Actually, you'd be surprised how many somewhat physics literate non-physicists (read: people who took high school physics and still remember some of it) are entirely unphased about the notion of non-locality. Until, that is, you remember the Newtonian physics is very non-local, being chock full of instantaneous action-at-a-distance forces. It's a funny thing, but people actually have to be taught first that non-locality is a weird thing in light of special relativity, before appreciating that quantum mechanics is weird for (kind of) having it. For people who haven't been taught to think relativistically, locality is a foreign concept that violates "everyday conception".
 
  • #49
LastOneStanding said:
Actually, you'd be surprised how many somewhat physics literate non-physicists (read: people who took high school physics and still remember some of it) are entirely unphased about the notion of non-locality. Until, that is, you remember the Newtonian physics is very non-local, being chock full of instantaneous action-at-a-distance forces. It's a funny thing, but people actually have to be taught first that non-locality is a weird thing in light of special relativity, before appreciating that quantum mechanics is weird for (kind of) having it. For people who haven't been taught to think relativistically, locality is a foreign concept that violates "everyday conception".

The worst of these are the lattice theorists, thinking they can provide a non-perturbative definition of the standard model :oldtongue:
 
  • #50
LastOneStanding said:
Until, that is, you remember the Newtonian physics is very non-local, being chock full of instantaneous action-at-a-distance forces.

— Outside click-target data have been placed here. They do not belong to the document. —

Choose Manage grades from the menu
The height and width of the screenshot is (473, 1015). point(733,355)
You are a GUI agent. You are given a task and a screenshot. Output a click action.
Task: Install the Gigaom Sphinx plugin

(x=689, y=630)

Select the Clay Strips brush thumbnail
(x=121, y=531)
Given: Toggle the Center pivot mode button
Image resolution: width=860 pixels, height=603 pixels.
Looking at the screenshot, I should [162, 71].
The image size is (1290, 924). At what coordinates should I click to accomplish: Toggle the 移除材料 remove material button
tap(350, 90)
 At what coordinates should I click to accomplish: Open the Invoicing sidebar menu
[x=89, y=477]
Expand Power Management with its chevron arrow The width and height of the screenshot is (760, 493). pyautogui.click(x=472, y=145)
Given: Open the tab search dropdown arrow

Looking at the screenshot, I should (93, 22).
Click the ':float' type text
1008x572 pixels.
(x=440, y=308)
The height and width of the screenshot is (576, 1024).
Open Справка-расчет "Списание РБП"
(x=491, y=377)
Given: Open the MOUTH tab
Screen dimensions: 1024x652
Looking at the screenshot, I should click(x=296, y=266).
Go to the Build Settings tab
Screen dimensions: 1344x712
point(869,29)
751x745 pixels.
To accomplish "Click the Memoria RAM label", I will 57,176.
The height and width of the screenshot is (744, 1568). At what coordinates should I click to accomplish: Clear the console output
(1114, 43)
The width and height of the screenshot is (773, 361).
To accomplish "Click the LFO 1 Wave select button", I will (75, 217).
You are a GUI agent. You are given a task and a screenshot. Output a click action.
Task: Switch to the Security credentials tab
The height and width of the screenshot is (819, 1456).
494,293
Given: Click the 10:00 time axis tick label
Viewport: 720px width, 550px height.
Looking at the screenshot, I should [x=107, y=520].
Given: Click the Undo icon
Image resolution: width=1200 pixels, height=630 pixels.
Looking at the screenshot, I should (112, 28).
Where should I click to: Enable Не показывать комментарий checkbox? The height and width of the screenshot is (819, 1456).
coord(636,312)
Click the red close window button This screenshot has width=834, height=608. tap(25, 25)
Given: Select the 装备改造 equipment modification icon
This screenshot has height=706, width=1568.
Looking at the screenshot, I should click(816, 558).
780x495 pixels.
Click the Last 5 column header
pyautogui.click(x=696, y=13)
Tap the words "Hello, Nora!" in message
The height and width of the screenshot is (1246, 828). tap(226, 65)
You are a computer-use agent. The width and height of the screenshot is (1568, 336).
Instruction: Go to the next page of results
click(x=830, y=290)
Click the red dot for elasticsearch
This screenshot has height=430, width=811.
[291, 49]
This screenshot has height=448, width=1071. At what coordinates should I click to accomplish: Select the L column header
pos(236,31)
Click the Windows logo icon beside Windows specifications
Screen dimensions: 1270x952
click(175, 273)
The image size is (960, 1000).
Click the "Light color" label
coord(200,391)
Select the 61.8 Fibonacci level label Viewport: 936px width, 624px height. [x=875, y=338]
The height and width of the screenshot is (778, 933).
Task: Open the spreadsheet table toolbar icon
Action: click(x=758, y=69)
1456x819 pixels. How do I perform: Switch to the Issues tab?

Hm, good point. Apparently I have done a very good job of retraining my intuitions to be relativistic. ;)
 
  • #51
Ozgen Eren said:
Say we have 1,2 and 3 as experimental result. Then we say most probable function that satisfies it is x=y (like classical physics until it failed). Then we get 1,2,3,7 disproving x=y (7 is like the experiments that disproved classical physics). We can still write infinite functions (theories in this case) to satisfy the experimental data we have. All those infinitely many possible explanations will have different metaphysical assumptions. And I just think quantum physics is like drawing a really weird but valid curve to explain the sequence, instead of trying to fit a smooth polynomial (a theory with our usual perception is a smooth polynomial in this case).
Yes, I think that's a good way to frame the question. So then the question becomes, what are we trying to do-- fit the data with the best polynomial we can, and just tolerate it if we can't do it very exactly (that's more or less what Ptolemy and Copernicus did, when they were stuck with using only circles), or do we generalize our thinking until we can fit it even better (that's more or less what Kepler did when he used ellipses instead of circles). It would have been quite a shock to Ptolemy to imagine ellipses in space, indeed it might have shook him to his core (the ancient Greeks firmly believed in the perfection of the cosmos, and the perfection of circles). Yet today, we teach about ellipses, without batting an eye! Consider this wonderful quote by Feynman:
"We always have had … a great deal of difficulty in understanding the world view that quantum mechanics represents. At least I do, because I'm an old enough man that I haven't got to the point that this stuff is obvious to me. Okay, I still get nervous with it. And therefore, some of the younger students … you know how it always is, every new idea, it takes a generation or two until it becomes obvious that there's no real problem. It has not yet become obvious to me that there's no real problem. I cannot define the real problem, therefore I suspect there's no real problem, but I'm not sure there's no real problem."
In that quote, he seems to agree with you that it would be nice to "fit a polynomial" in your words, but by the same token, he suspects this is just a prejudice of his, that will likely vanish in future generations-- much as the desire for circles in space vanished when ellipses came along.
 
  • #52
Ken G said:
Consider this wonderful quote by Feynman:
"We always have had … a great deal of difficulty in understanding the world view that quantum mechanics represents. At least I do, because I'm an old enough man that I haven't got to the point that this stuff is obvious to me. Okay, I still get nervous with it. And therefore, some of the younger students … you know how it always is, every new idea, it takes a generation or two until it becomes obvious that there's no real problem. It has not yet become obvious to me that there's no real problem. I cannot define the real problem, therefore I suspect there's no real problem, but I'm not sure there's no real problem."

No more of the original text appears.